» **Problem description**:
Restate the records that follow word for word. Omit the images.

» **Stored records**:
-- Opening Marker --
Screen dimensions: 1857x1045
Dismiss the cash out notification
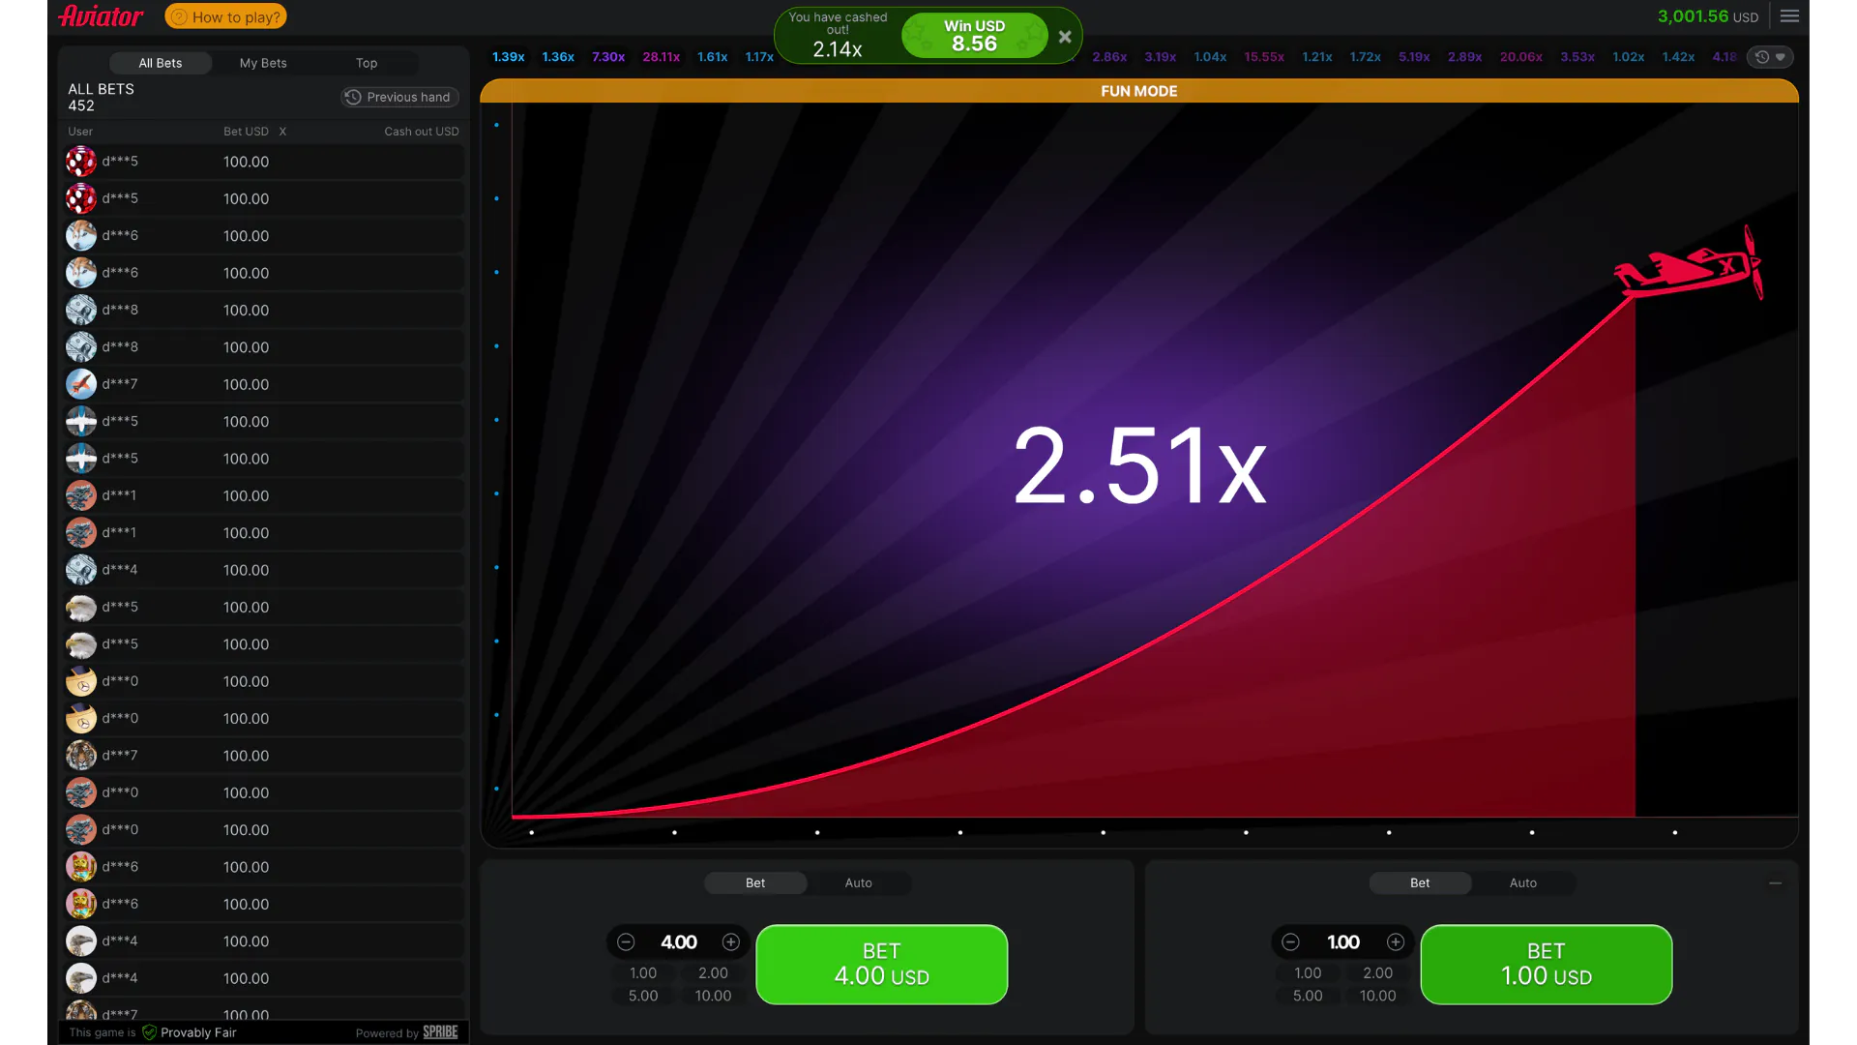point(1065,36)
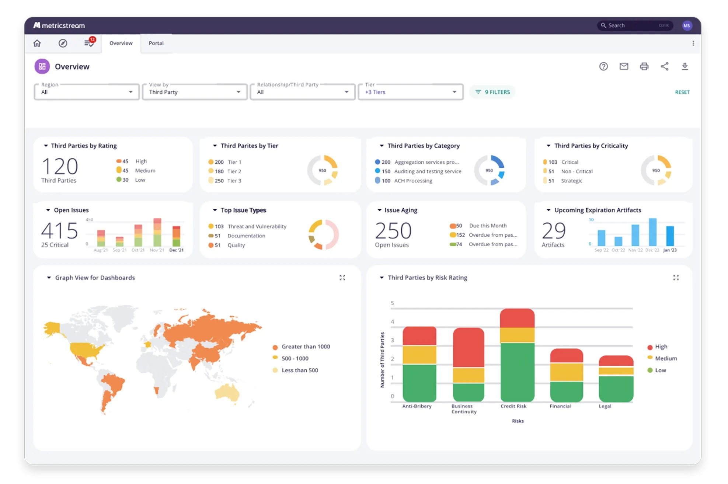Click the help question mark icon

click(x=603, y=66)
-- Closing Marker --
» **Problem solution**:
Screen dimensions: 1857x1045
Dismiss the cash out notification
point(1065,36)
Click the help question mark icon

click(x=603, y=66)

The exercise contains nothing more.